After a four-day bench trial, the court ruled on August 24, 2018, that the local ordinance does not violate the Dormant Commerce Clause or the Foreign Commerce Clause of the United States Constitution.

The federal district court for the District of Maine ruled that the City of South Portland's ordinance prohibiting the loading of crude oil onto tankers and related activities and structures did not violate the Dormant Commerce Clause or the Foreign Commerce Clause. The ordinance, known as the "Clean Skies Ordinance," was adopted after a pipeline operator (the plaintiff in this case) made plans to reverse the flow in a pipeline that extended from the harbor in South Portland to refineries in Quebec so that instead of transporting crude oil from the harbor to the refineries, the pipeline could transport crude oil from Canada to the harbor for shipment. Concerns regarding local pollution and other local impacts were raised in response to these plans, as well as concerns regarding climate change. The Clear Skies Ordinance's stated purposes are to "encourage the most appropriate use of land throughout the municipality"; "to protect citizens and visitors from harmful effects caused by air pollutants"; "to promote a wholesome home environment"; and "to conserve natural resources."

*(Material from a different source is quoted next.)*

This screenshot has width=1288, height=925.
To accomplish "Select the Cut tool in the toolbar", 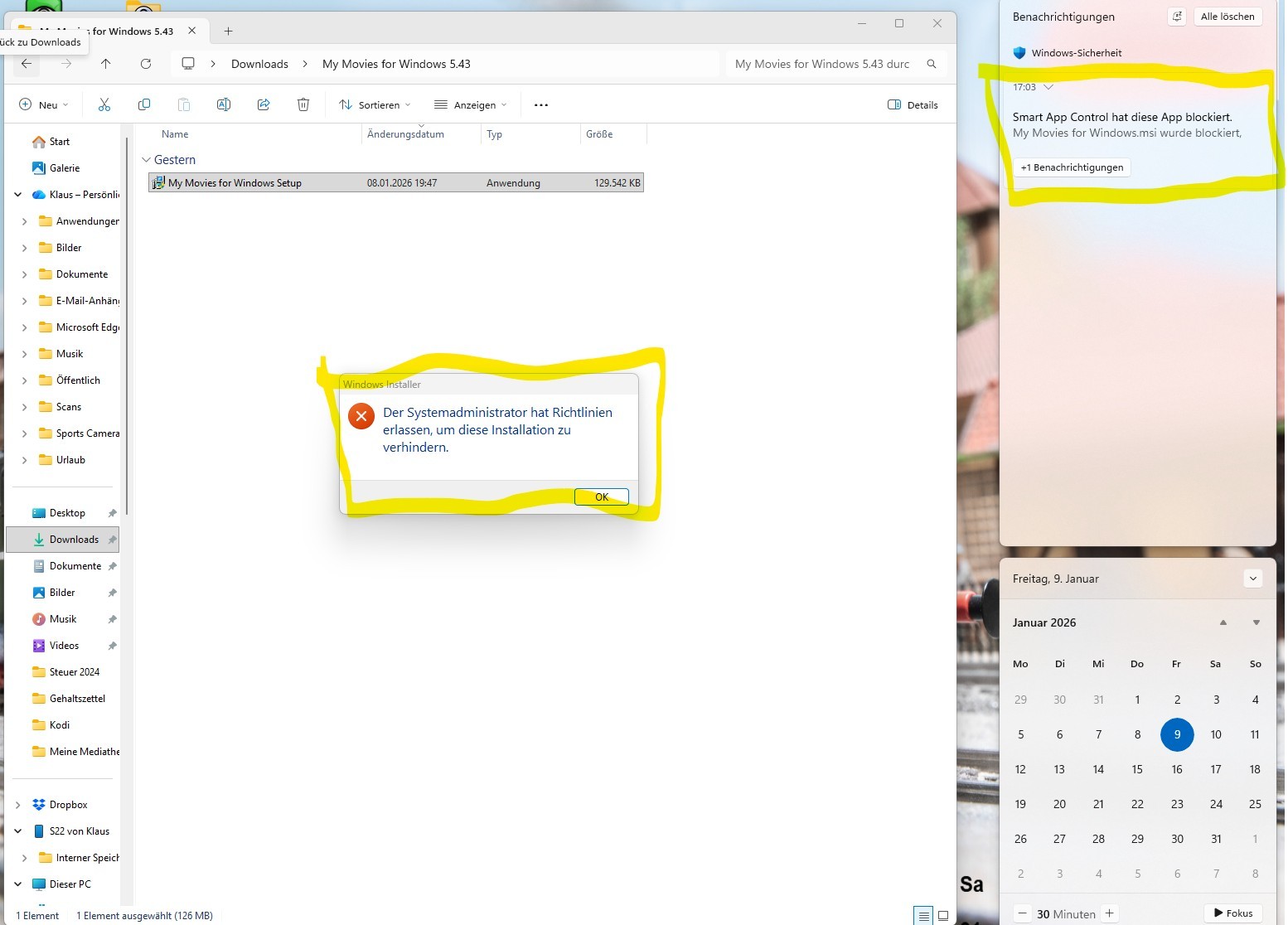I will click(x=104, y=104).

The district court found that the ordinance did not regulate extraterritorially even if it had effects on the functions of the pipeline company's infrastructure outside the city. The court was not persuaded by the pipeline operator's arguments that the ordinance had an "extraterritorial purpose," including arguments that members of the public had cited the pipeline's potential impacts outside the city, including concerns about continued reliance on fossil fuels causing global climate change. The court said the "vast majority" of evidence regarding support of the ordinance focused on local impacts and that "[c]ourts have upheld other statutes more clearly motivated by extraterritorial concerns, as long as the regulatory effect did not control out-of-state transactions."

The court also found that the ordinance did not discriminate against interstate or foreign commerce on its face or in practical effect and that the operator had not shown that the primary purpose of the ordinance was to discriminate against such commerce. In making this finding, the court noted that while several members of the City Council had "expressed their desire to see reduced reliance on fossil fuels in the economy in general through more renewables," they "also disclaimed an ability to accomplish that goal with an ordinance ... and focused their comments on the developmental impacts within South Portland." The court also found that the ordinance did not impose burdens on foreign or interstate commerce that were clearly excessive in relation to the putative local benefit. Finally, the court found that the ordinance did not impermissibly interfere with the federal government's ability to speak with "one voice" when regulating commerce with foreign governments.